This No Bake Pumpkin Cheesecake Recipe is the perfect holiday dessert. Easy gingersnap crust with a creamy pumpkin cheesecake filling chock full of chocolate chips!
For the crust
- 2 1/2 cups Gingersnap Cookie Crumbs
- 2/3 cup unsalted butter, melted
For the filling
- 2 packages (8 oz each) cream cheese, softened
- 1 can (14 oz) sweetened condensed milk
- 1 cup canned pumpkin puree
- 1 Tbsp lemon juice
- 1 1/2 tsp cinnamon
- 1/4 tsp ground cloves
- 1/4 tsp ground nutmeg
- 12 oz Cool Whip, thawed
- 1/4 cup mini semi- sweet chocolate chips
- In a food processor, pulse gingersnap cookies until fine crumbs. You’ll need 2 1/2 cups of crumbs. Add in melted butter and mix with a fork.

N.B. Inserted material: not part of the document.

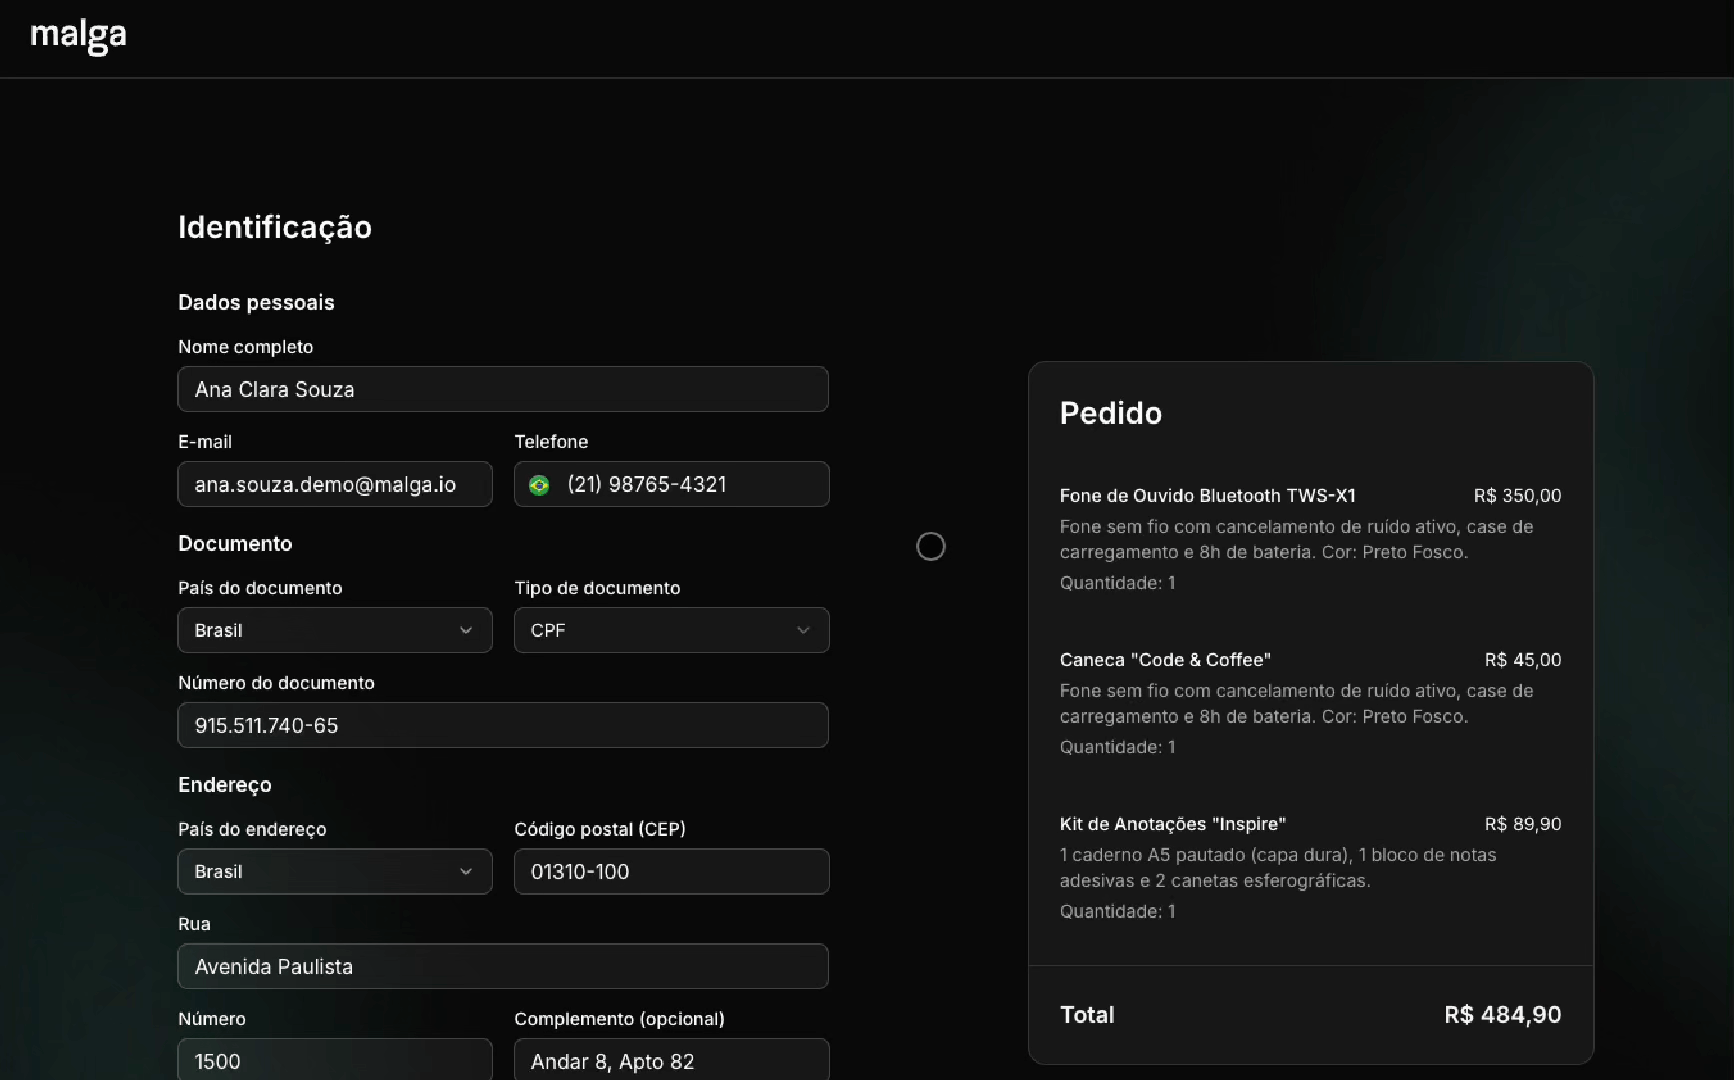Click the Brazil flag icon in the Telefone field
1734x1080 pixels.
(x=539, y=485)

- Press crust into the bottom of two pie plates.
- In a large mixing bowl, combine cream cheese with sweetened condensed milk. Beat until fluffy, about 3-4 minutes, scraping down the sides of the bowl as needed.

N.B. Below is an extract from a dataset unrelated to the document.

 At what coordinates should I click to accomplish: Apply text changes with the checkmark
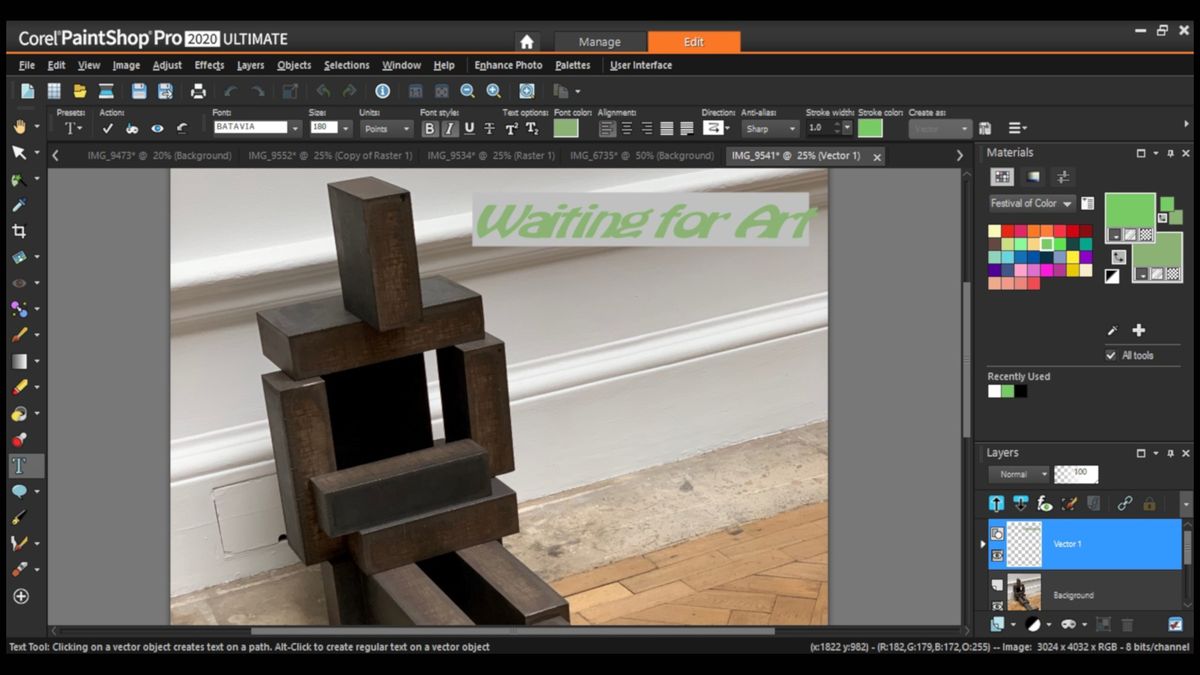(x=108, y=128)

- Add in pumpkin puree, lemon juice, cinnamon, cloves, and nutmeg. Beat until combined.
- Fold in Cool Whip and chocolate chips. Pour into prepared crusts, dividing filling evenly between the two pies.
- Refrigerate pumpkin cheesecake for at least 3 hours or overnight. Slice and ENJOY.